Sergio Gaut vel Hartman nació en 1947, en Buenos Aires, muy cerca del Parque Centenario. Se crió en Floresta, donde vivió hasta los 10 años. Comenzó la carrera de Derecho y la abandonó tras un año y medio. Lector voraz, disfrutó desde pequeño de las obras de Salgari, Verne, Stevenson, Siri, London, Wells, Swift, Raymond Jones, Wollheim, sin dejar de lado las "novelitas de a duro". Luego Anatole France, Herman Hesse, Ramain Rolland, Krishnamurti, el budismo zen, algo de literatura política y Social.

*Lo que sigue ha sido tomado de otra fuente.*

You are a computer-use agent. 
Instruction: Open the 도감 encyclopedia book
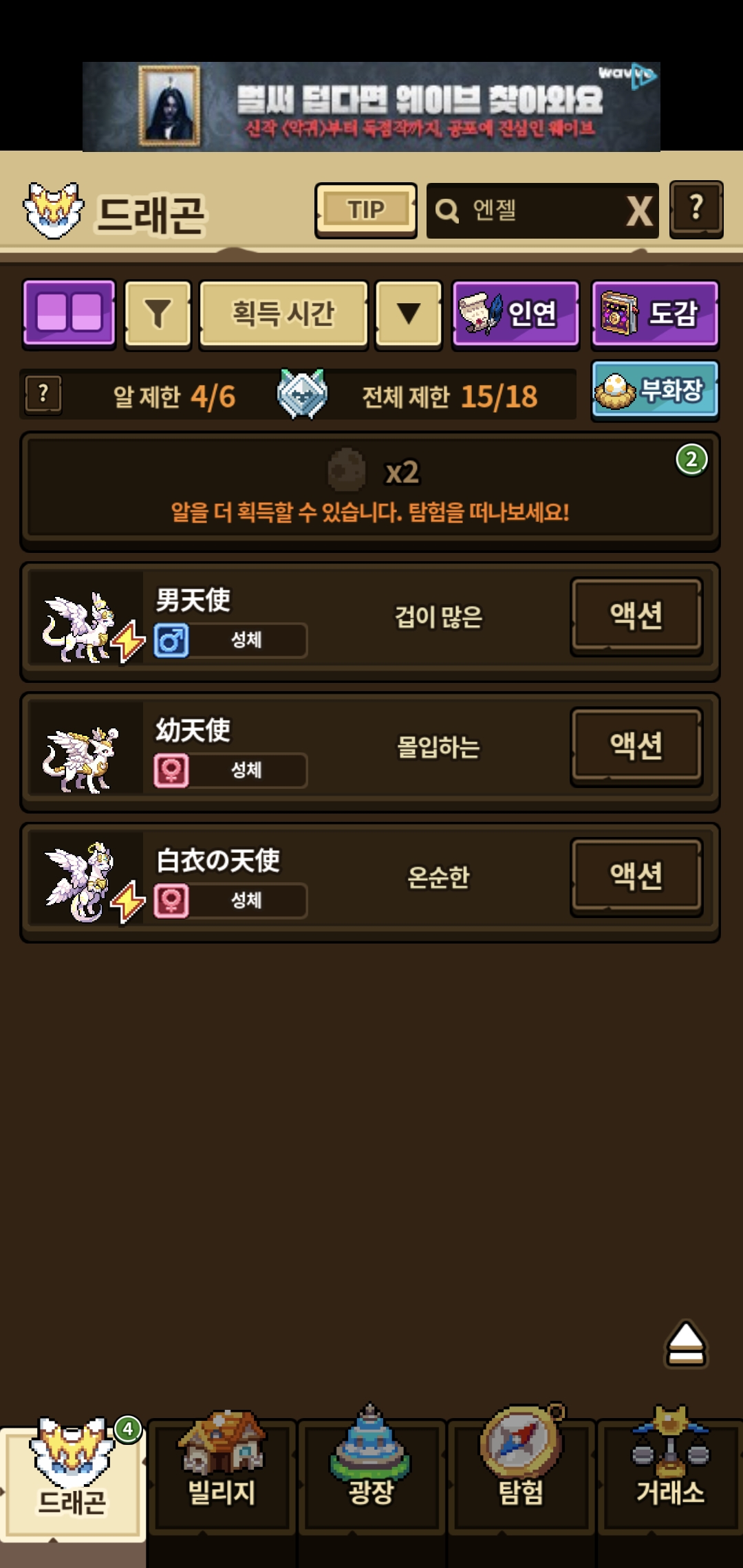coord(655,314)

En 1960 descubrió Más Allá, revista pionera de Argentina, en las librerías de usados. Después la colección Nebulae y más tarde las revistas Minotauro y Planeta, de Pawels y Bergier. La "especialización" de sus lecturas en cf y fantasía se reafirmó con los primeros grandes libros del género, "leídos a la luz de una formación incompleta y entusiasta", según sus palabras: El Fin de la Infancia, Mercaderes del Espacio, Hacedor de Estrellas, La Tierra Permanece, Más que Humano. Fuera de la literatura, es un apasionado del cine y el ajedrez. Su producción es inmensa y, según él mismo relata, suele escribir 30 historias al mismo tiempo. Su primer relato publicado fue "Ardilla", en 1970 en la revista Nueva Dimensión (España), escrito en colaboración con su mujer, Graciela Parini, antes de casarse. Publicó cuentos en inumerables medios de varios países, entre ellos las revistas El Péndulo y Sinergia, de la cual fue creador y director y varias antologías. Fue el creador de la idea que impulsó el CACyF (Círculo Argentino de Ciencia-Ficción y Fantasía. de Sinergia. "El moribundo y Lencia" se publicó tres veces, una de ellas en España, en el fanzine catalán Kandama, las otras en la revista en Gestus de Argentina, poco conocida por los aficionados a la CF y en la revista en soporte informático Axxón, en un número especial dedicado al autor.